ACTIVITY LIST:
• a. In the MEG and ECoG methods text, what frequency range was used to estimate high gamma power?
• b. Continue the MEG and ECoG methods text from its last sentence.
***** SUPPLIED TEXT *****
Acoustic-phonetic processing indexed by M100p is distinct from later lexico-semantic processing indexed by N400m. (A) Single subject left temporal gradiometer shows early word>noise response beginning ∼52 ms after stimulus onset. Shaded gray areas represent the first cluster of significance in the event-related time-course for each subject, as determined by Monte Carlo between-condition statistics (P< 0.01) (Maris and Oostenveld 2007). (B) The same left temporal gradiometer channel shows an incongruous>congruous word difference at ∼244 ms (192 ms after M100p onset). No semantic difference is observed during M100p response. (C) Plot of all 204 gradiometers indicating the location of the left temporal channel shown in (A, B and H, I). (D–G). Estimated cortical localization of group average activity using dSPM (8 subjects). The earliest significant words>noise response peaks in superior temporal regions between 90 and 110 ms (D) and becomes more distributed by later time windows (E). Significant incongruous>congruous semantic effects are absent at ∼100 ms (F), occurring later in both hemispheres, especially left (G). Color bars represent square-root of F-values, which are a measure of signal-to-noise. (H) Single-subject left temporal gradiometer responses showing M100p onset in each additional subject. (I) N400 responses in the same channel for each subject, with all positive onset differences indicating temporal separation between early and late stages.

Intracranial Methods

While MEG provides whole-brain coverage and allows for better cross-subject averaging, MEG and EEG source estimation methods (e.g. dSPM) are inherently uncertain because the inverse problem is ill-posed. We thus confirmed dSPM results by recording ECoG in 2 patients who performed the identical word–noise task as the healthy subjects in the MEG. ECoG was recorded from platinum subdural surface electrodes spaced 1 cm apart (Adtech Medical, Racine, WI) over left posterior–superior temporal gyrus semi-chronically placed to localize the seizure origin and eloquent cortex prior to surgical treatment. In one of these subjects, an additional 2 by 16 contact microgrid (50 μm platinum–iridium wires embedded in, and cut flush with the silastic sheet, Adtech Medical, Racine, WI) was implanted over the same area (Fig. 4, Supplementary Fig. S3). Electrodes were localized by registering the reconstructed cortical surface from preoperative MRI to the computed tomography performed with the electrodes in situ, resulting in an error of <3 mm (Dykstra et al. 2012). High gamma power (HGP) from 70 to 190 Hz was estimated using wavelets on individual trials and weighted by frequency (Chan et al. 2011). ECoG recordings, especially HGP, are primarily sensitive to the tissue immediately below the recording surface (0.1 mm diameter for microgrids, 2.2 mm for macrogrids), and the distance between electrode centers is also small (1 mm for microgrids, 10 mm for macrogrids). In contrast, analysis of the point-spread function of dSPM (Dale et al. 2000; Liu et al. 2002) and the lead-fields of MEG planar gradiometers on the cortical surface (Halgren et al. 2011) suggests that activity in a ∼3 cm diameter cortical patch can contribute to an MEG response. Thus, the certainty of spatial localization, as well as the ability to resolve different closely spaced responses, is both greater for ECoG than MEG. Although patients suffered from long-standing epilepsy, the recorded contacts were many centimeters away from the seizure focus, and spontaneous EEG from the local cortex appeared normal.
***** MATERIAL SHOWN *****
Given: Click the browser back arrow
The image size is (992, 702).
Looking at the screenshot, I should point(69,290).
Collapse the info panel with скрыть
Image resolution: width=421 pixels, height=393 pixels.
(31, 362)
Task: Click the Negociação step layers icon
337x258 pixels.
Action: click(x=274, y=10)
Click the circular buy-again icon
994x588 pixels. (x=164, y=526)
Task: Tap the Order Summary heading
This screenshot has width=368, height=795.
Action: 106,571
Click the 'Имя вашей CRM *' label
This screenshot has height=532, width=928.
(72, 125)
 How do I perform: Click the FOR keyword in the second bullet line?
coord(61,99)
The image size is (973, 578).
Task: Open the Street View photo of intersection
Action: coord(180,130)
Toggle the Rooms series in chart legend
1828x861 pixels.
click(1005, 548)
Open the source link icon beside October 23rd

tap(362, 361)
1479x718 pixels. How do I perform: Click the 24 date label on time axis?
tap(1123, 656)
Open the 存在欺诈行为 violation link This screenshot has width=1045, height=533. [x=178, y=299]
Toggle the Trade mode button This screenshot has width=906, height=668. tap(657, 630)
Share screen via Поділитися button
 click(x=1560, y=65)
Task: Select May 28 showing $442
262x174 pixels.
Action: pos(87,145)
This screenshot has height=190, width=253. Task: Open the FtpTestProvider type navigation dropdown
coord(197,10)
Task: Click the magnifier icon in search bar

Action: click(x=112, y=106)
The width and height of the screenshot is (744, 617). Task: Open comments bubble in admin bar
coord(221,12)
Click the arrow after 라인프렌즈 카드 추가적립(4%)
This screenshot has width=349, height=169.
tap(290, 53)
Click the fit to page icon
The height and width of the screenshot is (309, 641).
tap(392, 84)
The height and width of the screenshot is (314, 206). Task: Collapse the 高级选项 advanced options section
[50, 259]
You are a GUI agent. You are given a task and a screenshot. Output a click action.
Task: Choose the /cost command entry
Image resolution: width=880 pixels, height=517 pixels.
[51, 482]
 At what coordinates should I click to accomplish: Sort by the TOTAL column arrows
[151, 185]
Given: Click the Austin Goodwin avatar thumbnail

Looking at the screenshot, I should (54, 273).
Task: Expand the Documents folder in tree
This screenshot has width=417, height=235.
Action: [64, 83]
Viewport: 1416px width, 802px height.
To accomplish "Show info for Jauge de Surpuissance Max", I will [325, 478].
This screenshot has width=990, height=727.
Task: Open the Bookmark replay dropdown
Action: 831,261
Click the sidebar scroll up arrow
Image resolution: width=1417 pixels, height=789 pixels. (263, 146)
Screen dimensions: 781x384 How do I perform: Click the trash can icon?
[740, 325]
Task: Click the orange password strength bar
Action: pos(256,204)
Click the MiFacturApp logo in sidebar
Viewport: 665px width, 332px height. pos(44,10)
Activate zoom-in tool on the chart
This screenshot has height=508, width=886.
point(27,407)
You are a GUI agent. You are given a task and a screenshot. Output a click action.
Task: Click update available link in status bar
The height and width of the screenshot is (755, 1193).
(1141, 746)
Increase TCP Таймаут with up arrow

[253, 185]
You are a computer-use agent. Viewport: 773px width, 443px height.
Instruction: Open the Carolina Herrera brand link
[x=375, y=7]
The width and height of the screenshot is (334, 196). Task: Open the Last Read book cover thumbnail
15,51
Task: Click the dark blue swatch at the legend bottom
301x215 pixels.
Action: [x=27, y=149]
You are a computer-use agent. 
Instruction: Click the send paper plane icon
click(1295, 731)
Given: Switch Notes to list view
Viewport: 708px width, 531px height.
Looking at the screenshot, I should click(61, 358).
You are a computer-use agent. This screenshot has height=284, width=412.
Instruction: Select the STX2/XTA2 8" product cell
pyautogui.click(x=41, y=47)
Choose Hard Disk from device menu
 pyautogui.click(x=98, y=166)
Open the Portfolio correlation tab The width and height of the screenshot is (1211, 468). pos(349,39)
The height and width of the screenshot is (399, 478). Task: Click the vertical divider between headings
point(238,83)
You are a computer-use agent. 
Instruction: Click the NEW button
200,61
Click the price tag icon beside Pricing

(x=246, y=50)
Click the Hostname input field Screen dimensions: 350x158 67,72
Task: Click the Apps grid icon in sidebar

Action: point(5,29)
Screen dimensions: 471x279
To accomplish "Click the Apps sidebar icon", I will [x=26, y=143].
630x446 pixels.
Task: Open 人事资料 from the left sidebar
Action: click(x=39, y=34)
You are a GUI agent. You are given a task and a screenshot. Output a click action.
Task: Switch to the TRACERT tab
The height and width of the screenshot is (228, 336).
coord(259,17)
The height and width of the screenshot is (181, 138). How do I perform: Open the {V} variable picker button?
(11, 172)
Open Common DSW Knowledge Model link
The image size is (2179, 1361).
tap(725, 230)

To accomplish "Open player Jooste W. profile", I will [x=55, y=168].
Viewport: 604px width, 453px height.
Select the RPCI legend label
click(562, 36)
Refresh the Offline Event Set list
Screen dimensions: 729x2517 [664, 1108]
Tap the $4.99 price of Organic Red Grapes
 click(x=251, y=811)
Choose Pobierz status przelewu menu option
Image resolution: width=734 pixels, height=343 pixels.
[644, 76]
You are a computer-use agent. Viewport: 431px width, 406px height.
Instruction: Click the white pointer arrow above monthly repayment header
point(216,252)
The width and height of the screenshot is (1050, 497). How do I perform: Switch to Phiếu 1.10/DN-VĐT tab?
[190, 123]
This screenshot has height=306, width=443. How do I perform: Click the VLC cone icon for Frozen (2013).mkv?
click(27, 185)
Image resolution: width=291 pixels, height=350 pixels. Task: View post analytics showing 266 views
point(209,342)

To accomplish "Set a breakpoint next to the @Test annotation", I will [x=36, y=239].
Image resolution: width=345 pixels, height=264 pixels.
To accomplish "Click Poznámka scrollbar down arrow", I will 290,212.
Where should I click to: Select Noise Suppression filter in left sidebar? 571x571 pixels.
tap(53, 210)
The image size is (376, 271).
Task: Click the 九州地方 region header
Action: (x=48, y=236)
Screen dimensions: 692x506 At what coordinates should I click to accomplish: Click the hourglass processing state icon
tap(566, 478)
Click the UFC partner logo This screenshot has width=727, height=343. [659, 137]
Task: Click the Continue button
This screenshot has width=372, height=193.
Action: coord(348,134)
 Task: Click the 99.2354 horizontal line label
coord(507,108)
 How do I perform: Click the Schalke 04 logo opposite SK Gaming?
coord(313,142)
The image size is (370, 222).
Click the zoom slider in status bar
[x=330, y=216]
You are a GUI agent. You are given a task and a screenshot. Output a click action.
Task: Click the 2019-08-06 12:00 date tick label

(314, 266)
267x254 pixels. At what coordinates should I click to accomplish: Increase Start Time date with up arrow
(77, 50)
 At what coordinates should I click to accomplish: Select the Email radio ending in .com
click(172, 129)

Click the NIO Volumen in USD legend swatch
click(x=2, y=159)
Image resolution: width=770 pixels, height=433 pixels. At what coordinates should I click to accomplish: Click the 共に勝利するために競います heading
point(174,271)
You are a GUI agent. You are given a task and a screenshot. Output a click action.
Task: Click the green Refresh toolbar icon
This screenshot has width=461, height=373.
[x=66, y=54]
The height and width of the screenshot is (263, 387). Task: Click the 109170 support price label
*****
RESPONSES TO THE EXERCISE:
• a. 70 to 190 Hz.

• b.
Sensor-Level Statistics

Significance of responses at single MEG or ECoG sensors in planned comparisons between task conditions was tested using random resampling (Maris and Oostenveld 2007). Individual trials were randomly assigned to different conditions, and a t-test was performed across trials of sensor values (potential in ECoG, or flux gradient in MEG) between the different pseudo-conditions at each latency. For each randomization (performed 500 times), the duration of the longest continuous string of successive latencies with P< 0.05 was saved to create the distribution under the null hypothesis. The same t-test was then applied to the actual trial assignment, and all significant strings longer than the 5th longest string from the randomization was considered to be significant at P< 0.01 (because 0.01 = 5/500). This statistic does not require correction for multiple comparisons at different latencies (Maris and Oostenveld 2007).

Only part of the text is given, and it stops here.